_How to complete this task_
Tally every line in the entries below that holds "label", then give only the total.

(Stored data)
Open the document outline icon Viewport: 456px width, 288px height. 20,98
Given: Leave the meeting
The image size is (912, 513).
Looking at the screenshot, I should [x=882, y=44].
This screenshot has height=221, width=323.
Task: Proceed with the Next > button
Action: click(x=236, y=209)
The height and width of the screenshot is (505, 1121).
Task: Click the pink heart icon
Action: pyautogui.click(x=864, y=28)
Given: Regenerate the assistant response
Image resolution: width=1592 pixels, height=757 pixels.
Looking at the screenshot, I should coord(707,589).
--
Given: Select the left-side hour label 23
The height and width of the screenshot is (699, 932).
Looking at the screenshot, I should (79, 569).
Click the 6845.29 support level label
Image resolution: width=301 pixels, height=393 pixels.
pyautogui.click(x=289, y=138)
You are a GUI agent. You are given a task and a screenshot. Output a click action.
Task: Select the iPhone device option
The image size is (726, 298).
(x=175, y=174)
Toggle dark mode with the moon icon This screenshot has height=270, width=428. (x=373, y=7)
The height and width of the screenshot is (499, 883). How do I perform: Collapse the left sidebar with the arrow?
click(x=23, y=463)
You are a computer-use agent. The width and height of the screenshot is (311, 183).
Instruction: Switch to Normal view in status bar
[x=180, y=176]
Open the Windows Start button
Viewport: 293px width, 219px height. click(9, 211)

_Response area_
2